Resource-based politics in Africa may exploit local divisions, support unsavory regimes, and wage proxy wars on the continent. Africa offers plenty of opportunities. According to Laurie Garret in “The Lessons of HIV/AIDS,” “Most of the countries now hit hardest by HIV/ AIDS already had ‘youth bulges’ before the virus arrived, meaning that a disproportionate percentage of their populations were under twenty-nine years of age. HIV/AIDS is now exaggerating these bulges, with the greatest percentage of increases appearing in the adolescent population. In 1975, only seventeen countries in the world had youth bulges so severe that more than half of their population fell in the 15-29 age brackets. Today, thirty-seven countries belong to that category, nearly all of them in sub-Saharan Africa. Several studies show that countries that had such radically large youth bulges in the period between 1990 and 2000 were three times more likely to suffer civil wars, coups, or armed insurrections.”
Also, as I noted in 2003 in Breaking the War Trap: Civil War and Development Policy, the World Bank reviewed fifty-two intrastate conflicts from 1960 to 1999. The study concluded that roots of civil strife are more economic than ethnic. In a given five-year period, a low-income country has 17.1 percent chance of falling into civil war. That risk drops to 12.3 percent if 2 percent economic growth is sustained for a decade. Economic diversification is also an important factor. If primary-commodity exports (oil particularly) account for 10 percent or less of the GDP, the risk is reduced to 11 percent but rises to 33 percent when such exports exceed 30 percent of the GDP. Similarly, societies with dominant ethnic groups are more likely to fall into civil war compared to those so diversified that no single group can dominate. All things considered, history is the one single predictor of the likelihood of civil war. A country that has just emerged from a civil war runs a 44 percent risk of return to conflict within five years.

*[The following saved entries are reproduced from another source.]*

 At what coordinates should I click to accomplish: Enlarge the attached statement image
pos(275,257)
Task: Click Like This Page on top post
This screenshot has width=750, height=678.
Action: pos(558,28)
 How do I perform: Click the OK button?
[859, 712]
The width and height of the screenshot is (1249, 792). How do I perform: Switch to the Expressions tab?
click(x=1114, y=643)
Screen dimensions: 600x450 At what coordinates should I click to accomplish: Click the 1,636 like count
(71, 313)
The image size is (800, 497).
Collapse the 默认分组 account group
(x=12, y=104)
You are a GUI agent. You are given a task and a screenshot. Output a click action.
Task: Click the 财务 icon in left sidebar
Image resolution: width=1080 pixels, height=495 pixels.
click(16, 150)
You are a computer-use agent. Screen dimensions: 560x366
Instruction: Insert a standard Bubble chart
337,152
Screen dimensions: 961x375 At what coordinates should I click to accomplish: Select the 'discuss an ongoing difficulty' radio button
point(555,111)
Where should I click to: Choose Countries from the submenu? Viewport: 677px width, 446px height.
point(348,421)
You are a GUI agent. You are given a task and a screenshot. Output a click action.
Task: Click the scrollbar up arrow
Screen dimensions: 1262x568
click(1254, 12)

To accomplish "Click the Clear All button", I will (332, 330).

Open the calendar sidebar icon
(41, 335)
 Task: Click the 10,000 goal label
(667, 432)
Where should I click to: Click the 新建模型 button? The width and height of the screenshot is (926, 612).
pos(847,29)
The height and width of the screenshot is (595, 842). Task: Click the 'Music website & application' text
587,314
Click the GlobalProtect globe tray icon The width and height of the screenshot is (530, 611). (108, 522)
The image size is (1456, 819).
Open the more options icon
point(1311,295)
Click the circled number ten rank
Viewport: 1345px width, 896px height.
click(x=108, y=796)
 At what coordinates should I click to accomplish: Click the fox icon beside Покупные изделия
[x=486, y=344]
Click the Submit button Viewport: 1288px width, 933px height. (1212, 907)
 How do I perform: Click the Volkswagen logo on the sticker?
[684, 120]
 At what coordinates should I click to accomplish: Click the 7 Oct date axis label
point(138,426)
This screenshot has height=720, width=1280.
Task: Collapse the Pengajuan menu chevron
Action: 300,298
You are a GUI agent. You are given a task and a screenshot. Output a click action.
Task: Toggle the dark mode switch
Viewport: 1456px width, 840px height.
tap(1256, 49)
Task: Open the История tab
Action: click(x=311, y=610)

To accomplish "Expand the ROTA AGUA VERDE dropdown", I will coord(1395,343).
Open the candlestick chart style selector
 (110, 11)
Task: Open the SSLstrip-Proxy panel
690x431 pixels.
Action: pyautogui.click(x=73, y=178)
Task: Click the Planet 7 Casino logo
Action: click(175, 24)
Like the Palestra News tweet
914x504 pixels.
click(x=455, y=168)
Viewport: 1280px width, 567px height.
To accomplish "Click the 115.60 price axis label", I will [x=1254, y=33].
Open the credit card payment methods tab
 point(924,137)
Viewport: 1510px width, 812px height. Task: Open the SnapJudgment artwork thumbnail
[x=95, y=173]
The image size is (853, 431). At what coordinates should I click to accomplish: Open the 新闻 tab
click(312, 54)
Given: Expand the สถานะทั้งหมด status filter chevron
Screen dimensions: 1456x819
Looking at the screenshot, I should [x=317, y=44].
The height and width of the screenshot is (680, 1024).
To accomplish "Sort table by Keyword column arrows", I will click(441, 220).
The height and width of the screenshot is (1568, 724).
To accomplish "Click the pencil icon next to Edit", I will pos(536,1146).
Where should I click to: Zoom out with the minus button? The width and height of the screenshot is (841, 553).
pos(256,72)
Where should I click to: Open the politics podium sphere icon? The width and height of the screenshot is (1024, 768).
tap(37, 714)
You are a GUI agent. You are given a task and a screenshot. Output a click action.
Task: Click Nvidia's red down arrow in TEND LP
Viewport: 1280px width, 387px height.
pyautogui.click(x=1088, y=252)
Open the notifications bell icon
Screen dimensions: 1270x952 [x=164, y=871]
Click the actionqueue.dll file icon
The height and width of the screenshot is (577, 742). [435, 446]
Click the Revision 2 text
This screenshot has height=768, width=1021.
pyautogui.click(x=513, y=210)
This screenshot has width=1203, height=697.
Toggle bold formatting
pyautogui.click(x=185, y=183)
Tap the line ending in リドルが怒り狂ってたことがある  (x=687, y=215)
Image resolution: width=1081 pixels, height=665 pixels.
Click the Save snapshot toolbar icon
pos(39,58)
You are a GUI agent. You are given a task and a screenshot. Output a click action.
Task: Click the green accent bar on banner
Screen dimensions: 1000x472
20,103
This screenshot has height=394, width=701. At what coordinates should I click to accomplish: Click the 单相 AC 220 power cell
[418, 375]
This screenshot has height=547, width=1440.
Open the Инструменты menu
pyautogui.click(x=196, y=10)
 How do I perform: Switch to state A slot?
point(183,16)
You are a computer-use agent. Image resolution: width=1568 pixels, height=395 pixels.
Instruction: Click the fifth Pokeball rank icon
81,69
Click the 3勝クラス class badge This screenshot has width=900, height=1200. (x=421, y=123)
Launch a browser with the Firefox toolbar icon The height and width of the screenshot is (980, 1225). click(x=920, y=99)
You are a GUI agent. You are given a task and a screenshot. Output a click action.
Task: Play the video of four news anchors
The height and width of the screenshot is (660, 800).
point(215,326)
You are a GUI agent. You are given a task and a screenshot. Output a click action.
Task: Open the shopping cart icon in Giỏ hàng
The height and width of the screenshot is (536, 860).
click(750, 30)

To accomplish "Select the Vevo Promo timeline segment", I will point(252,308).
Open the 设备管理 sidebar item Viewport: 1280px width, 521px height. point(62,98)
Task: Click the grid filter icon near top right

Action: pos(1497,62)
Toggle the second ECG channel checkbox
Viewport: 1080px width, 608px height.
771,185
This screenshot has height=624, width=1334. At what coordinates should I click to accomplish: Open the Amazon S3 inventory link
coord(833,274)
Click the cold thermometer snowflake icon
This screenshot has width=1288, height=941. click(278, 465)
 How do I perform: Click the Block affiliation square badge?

These endemic risks, exploited by local political entrepreneurs with external supports, are aggravated by other factors including environmental degradation, uncontrolled urbanization, food shortage and scarcity, and mismanaged water resources. Most serious is the problem of governance. Generally speaking, African regimes are minority regimes ruled by small elites, be they urban, military or ethnic. The worst cases, such as Mobutu’s Zaire and Eyadema’s Togo, are countries run as satrapies or military principalities. Political authority is more imaginary than real, and policy imagination is authoritarian, imposed top-down and lacking a vision that is inclusive and perceived as legitimate by a significant part of the population. This results in great instability and an uncertain future for all.
Africa and the countries engaged there must devote more resources to build a better future for all, and eliminate the fear of another Rwanda or Darfur. If these goals can be achieved, Chinese involvement can greatly benefit Africa as well as China, and it need not to be a source of tension with the West. However, it is too early to tell whether Chinese engagement will take such a positive form, or whether it will be fully directed only toward China’s geopolitical goals.